Il faut « nuder » pour être cool
Comment expliquer une telle banalisation ? Beaucoup d'associations pointent du doigt un accès à la pornographie en ligne rendu plus facile de par l'individualisation des écrans, mais aussi une sexualisation toujours plus importante au sein des représentations médiatiques, notamment sur les comptes des influenceuses issus de la téléréalité. « On est dans un monde qui glorifie des personnages d'escort girl comme Zahia tandis que le travail du sexe sur les plateformes comme OnlyFans est devenu banal, indique Nora Fraise.

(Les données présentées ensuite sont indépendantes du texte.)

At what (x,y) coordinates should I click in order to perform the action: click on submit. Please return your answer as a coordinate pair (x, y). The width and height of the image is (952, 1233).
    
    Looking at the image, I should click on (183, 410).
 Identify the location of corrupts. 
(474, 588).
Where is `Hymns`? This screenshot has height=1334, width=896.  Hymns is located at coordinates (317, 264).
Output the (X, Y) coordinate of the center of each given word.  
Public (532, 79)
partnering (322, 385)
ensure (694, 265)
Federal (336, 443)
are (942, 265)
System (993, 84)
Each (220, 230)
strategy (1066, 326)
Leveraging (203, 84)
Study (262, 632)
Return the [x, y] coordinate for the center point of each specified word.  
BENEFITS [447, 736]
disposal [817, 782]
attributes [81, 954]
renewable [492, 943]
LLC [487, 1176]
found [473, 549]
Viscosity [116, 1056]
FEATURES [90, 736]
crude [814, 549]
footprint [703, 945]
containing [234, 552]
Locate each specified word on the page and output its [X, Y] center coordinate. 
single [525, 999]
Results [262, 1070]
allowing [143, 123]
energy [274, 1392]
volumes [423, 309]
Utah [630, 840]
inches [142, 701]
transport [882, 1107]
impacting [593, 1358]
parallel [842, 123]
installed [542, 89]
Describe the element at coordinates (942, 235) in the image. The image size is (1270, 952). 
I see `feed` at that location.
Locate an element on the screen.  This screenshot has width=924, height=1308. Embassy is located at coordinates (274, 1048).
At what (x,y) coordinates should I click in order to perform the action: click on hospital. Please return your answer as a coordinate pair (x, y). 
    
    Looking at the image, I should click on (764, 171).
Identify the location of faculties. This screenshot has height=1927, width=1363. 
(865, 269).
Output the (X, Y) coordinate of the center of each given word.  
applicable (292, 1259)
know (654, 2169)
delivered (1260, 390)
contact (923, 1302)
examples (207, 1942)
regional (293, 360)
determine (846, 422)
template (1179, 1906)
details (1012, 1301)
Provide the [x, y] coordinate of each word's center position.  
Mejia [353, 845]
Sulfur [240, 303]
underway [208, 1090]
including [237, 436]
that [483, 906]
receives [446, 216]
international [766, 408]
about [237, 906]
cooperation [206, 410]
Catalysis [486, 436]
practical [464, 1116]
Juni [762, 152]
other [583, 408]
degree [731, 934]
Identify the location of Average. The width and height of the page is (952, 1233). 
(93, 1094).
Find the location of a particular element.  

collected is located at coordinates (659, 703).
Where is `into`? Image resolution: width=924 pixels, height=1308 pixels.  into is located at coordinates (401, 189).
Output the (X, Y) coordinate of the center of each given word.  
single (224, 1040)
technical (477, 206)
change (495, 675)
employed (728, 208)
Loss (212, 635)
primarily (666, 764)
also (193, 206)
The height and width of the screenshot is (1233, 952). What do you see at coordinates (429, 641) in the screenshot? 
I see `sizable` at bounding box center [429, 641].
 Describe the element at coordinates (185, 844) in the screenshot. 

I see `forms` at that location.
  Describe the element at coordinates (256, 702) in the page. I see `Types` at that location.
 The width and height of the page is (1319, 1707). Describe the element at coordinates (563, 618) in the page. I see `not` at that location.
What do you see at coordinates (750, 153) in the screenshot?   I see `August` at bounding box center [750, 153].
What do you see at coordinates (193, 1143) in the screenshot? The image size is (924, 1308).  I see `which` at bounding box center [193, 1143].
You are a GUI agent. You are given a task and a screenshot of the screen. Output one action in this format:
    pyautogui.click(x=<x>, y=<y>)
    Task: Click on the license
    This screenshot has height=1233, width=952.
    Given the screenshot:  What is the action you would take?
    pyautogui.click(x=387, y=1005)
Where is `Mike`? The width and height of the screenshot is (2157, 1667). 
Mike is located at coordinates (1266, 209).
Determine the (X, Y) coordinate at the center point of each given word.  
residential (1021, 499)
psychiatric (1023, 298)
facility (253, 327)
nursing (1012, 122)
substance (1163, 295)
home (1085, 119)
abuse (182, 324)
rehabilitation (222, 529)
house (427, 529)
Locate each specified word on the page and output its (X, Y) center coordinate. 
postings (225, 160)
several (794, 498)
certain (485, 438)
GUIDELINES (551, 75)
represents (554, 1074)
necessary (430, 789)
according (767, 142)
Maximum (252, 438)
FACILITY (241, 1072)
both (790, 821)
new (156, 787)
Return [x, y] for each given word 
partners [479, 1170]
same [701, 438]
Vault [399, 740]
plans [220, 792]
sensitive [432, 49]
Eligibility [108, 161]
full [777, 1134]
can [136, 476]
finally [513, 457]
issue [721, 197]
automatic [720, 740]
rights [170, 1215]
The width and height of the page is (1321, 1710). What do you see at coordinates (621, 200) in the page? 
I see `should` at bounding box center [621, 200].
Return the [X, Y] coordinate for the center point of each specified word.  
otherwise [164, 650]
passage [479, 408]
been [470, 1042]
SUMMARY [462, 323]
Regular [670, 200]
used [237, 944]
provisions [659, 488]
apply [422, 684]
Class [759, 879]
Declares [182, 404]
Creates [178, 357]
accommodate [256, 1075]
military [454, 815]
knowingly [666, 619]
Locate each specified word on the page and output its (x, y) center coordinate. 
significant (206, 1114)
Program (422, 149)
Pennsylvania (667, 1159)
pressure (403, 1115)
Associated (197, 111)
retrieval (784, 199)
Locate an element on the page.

S'ajoute à cela le visionnage d'images pornographiques qui arrive de plus en plus tôt, vers l'âge de 10 ans. Toutes ces petites choses cumulées peuvent expliquer cette tendance. » Pour Victor, écoutant au 3018, c'est surtout le laisser faire des parents qui sont responsables. « Au cours de mes conversations, je me suis rendu compte à quel point les enfants sont laissés à eux-mêmes, explique-t-il. J'ai discuté avec une enfant de 12 ans qui m'a raconté qu'une personne l'avait contactée par hasard et lui avait demandé de lui envoyer des nudes et elle lui a envoyé. Il y a une forme de simplicité d'accès au corps des enfants via les écrans parce qu'ils imitent beaucoup le monde de l'influence qui a un rapport au corps très démonstratif. Les enfants qui voient ça veulent jouer aux grands et sont alors dans l'imitation. » Ce phénomène de changement de comportement est d'ailleurs bien connu dans le marketing du jouet sous le terme de « KGOY » pour l'expression « kids getting older younger » (les enfants grandissent de plus en plus vite). Théorisé dans les années 90, ce concept indiquait que les enfants s'intéressaient plus tôt aux loisirs qui intéressaient auparavant les générations précédentes à un âge plus avancé. La même chose peut s'appliquer à l'explosion médiatique qui passe par les plateformes vidéo.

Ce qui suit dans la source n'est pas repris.